** SUPPLIED MATERIAL follows **
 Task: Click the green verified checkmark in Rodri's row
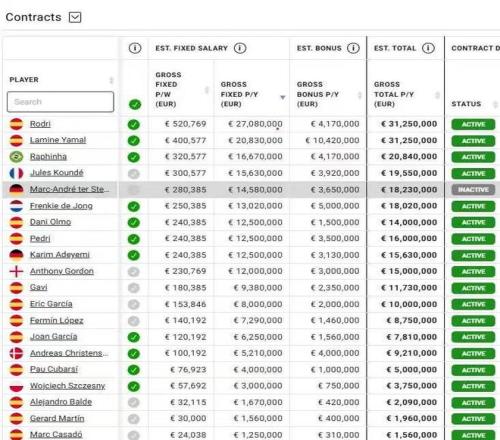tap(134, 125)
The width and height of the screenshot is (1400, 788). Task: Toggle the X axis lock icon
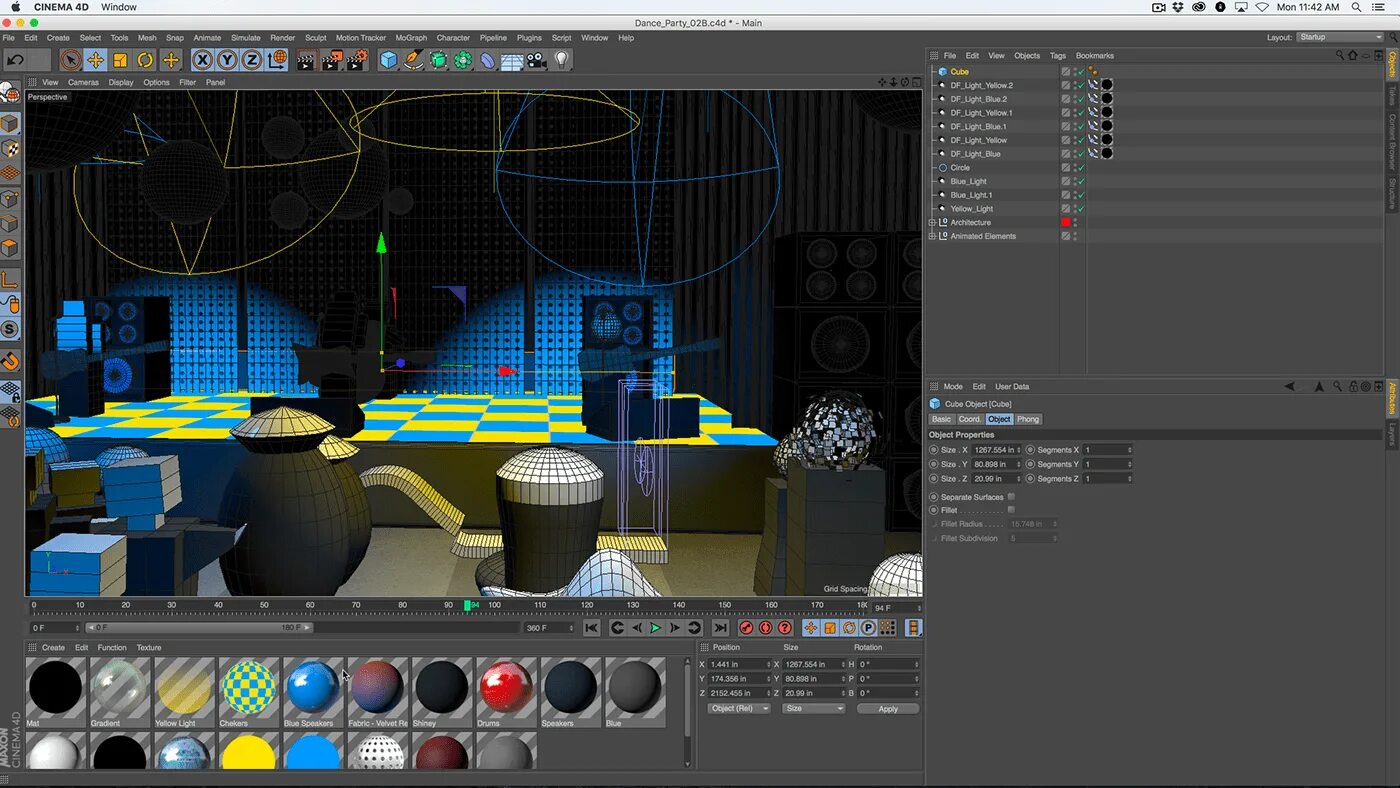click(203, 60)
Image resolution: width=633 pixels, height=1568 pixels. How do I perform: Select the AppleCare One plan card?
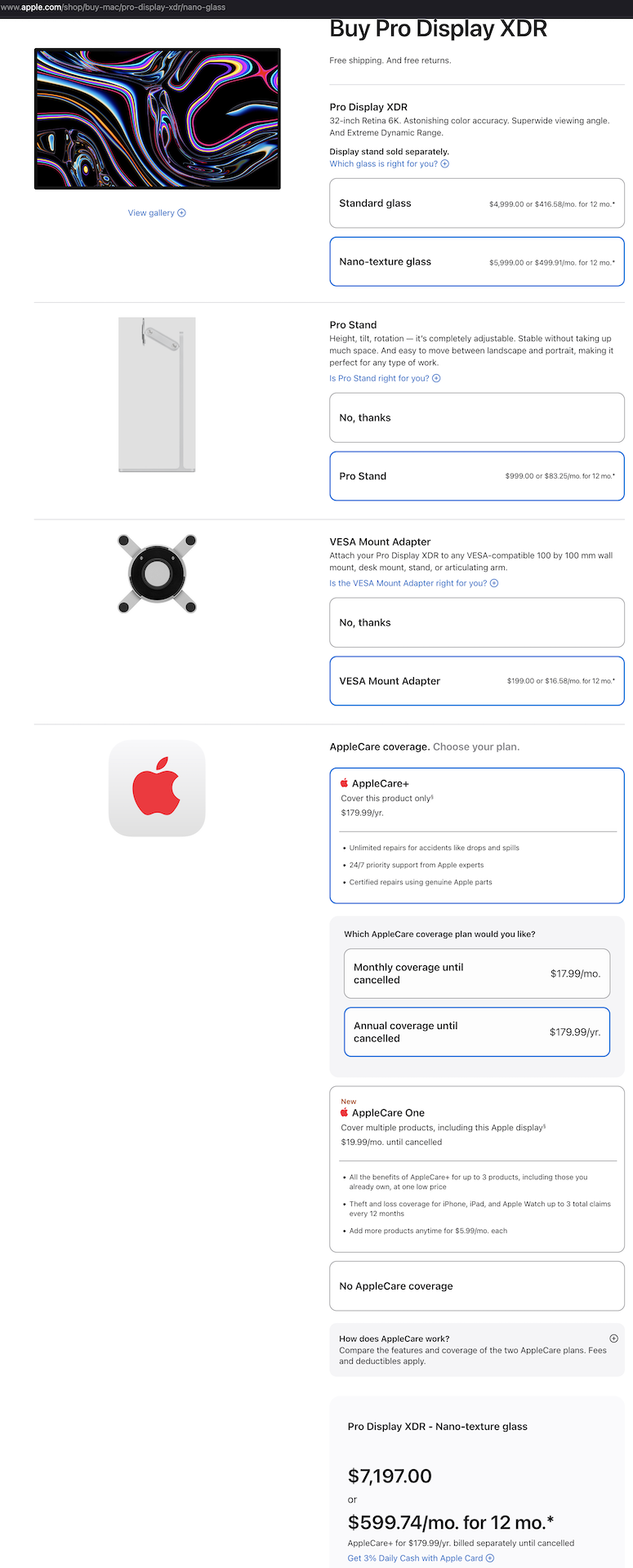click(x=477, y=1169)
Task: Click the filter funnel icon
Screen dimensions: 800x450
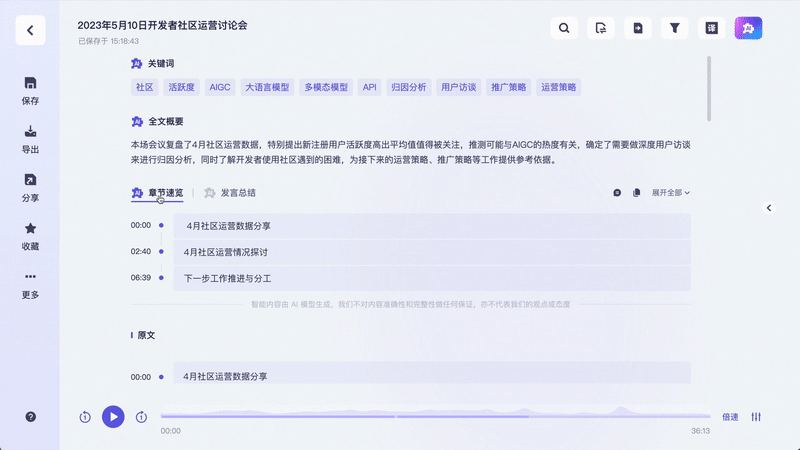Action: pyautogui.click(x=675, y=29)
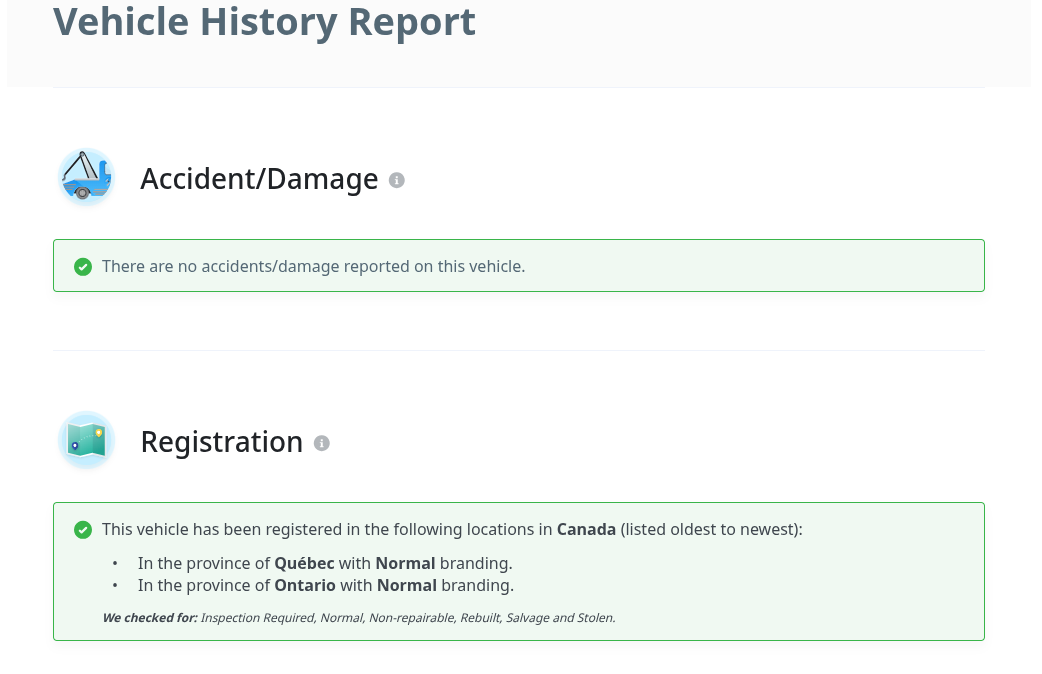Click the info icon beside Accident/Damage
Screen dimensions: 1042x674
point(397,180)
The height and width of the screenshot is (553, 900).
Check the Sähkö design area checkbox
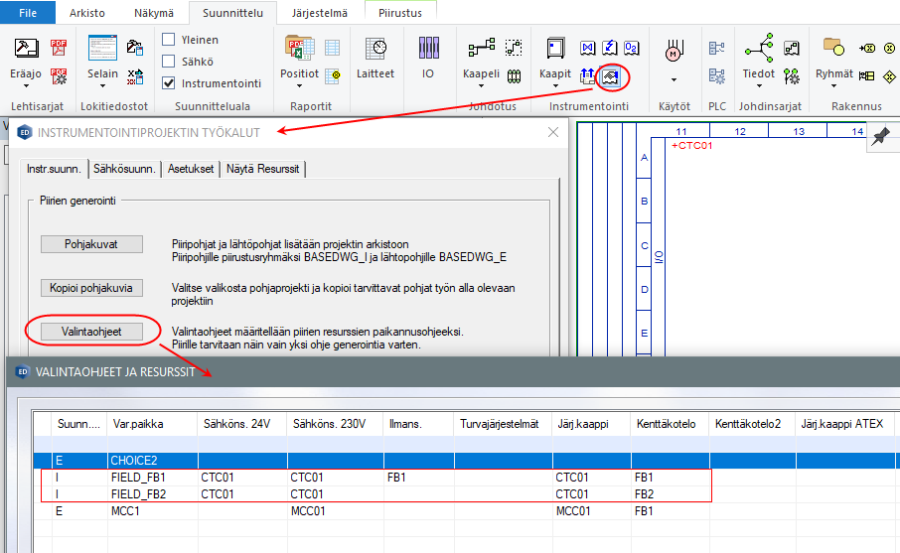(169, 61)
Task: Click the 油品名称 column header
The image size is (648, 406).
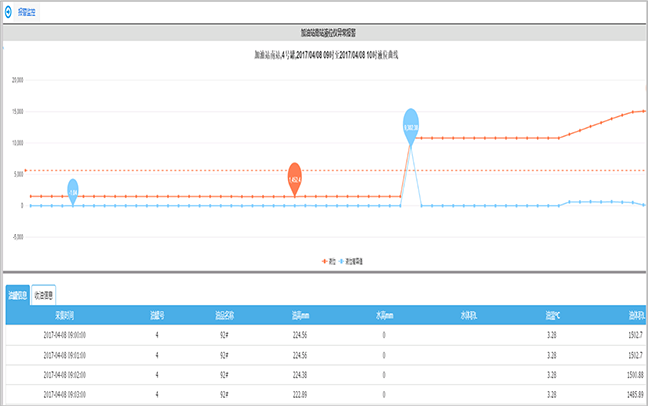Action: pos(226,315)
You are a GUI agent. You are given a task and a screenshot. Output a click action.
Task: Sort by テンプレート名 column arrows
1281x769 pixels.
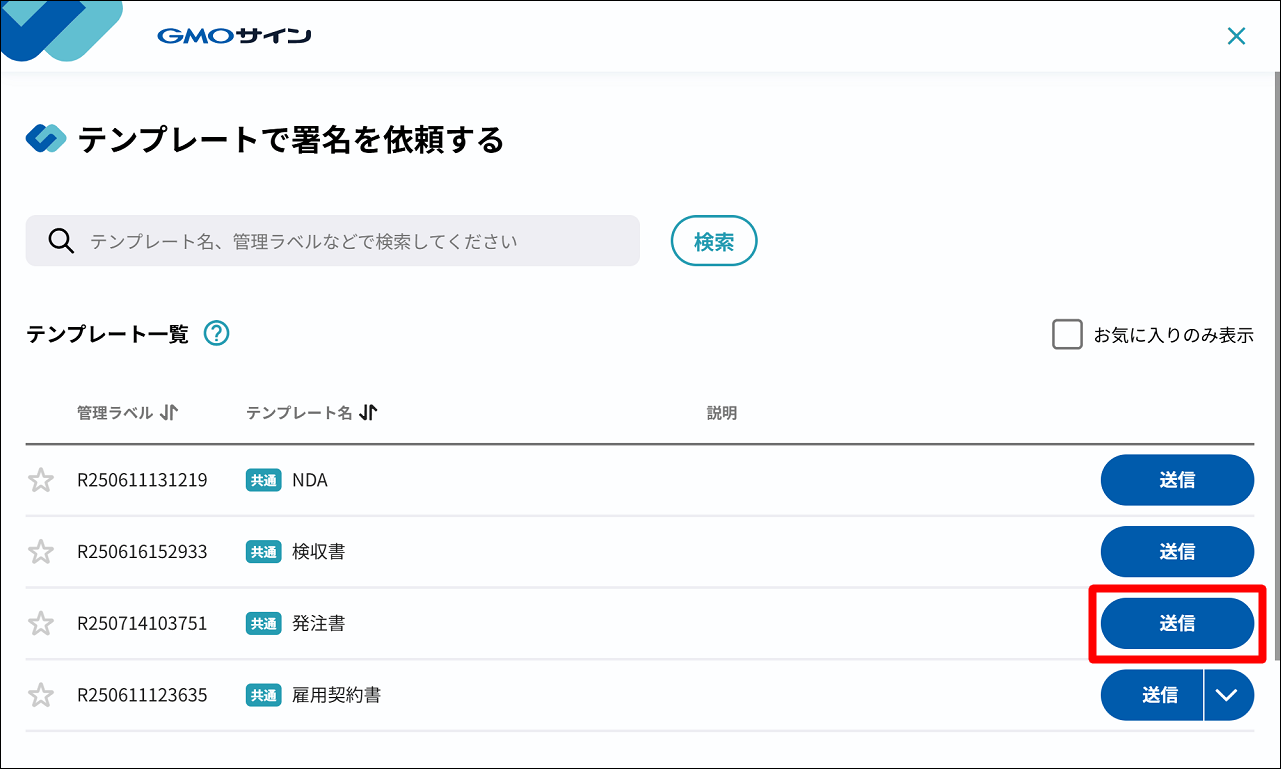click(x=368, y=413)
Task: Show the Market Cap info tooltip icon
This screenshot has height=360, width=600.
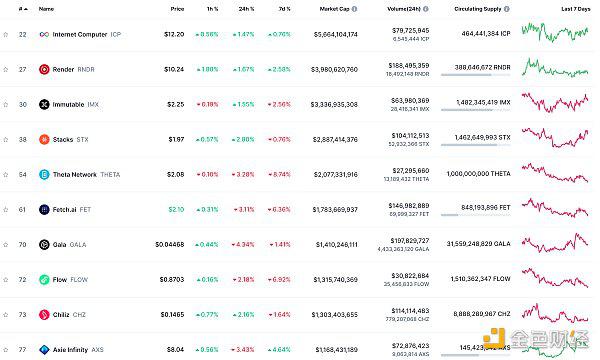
** End of SUPPLIED MATERIAL **
EXERCISE DESCRIPTION:
Your answer must be the lines from the line containing "Task: Click the 油品名称 column header" through the final line of the data, written out exactly, both ends included and pictures left out.

TASK RESPONSE:
Task: Click the 油品名称 column header
The image size is (648, 406).
Action: pos(226,315)
You are a GUI agent. You are given a task and a screenshot. Output a click action.
Task: Sort by テンプレート名 column arrows
1281x769 pixels.
click(x=368, y=413)
Task: Show the Market Cap info tooltip icon
This screenshot has height=360, width=600.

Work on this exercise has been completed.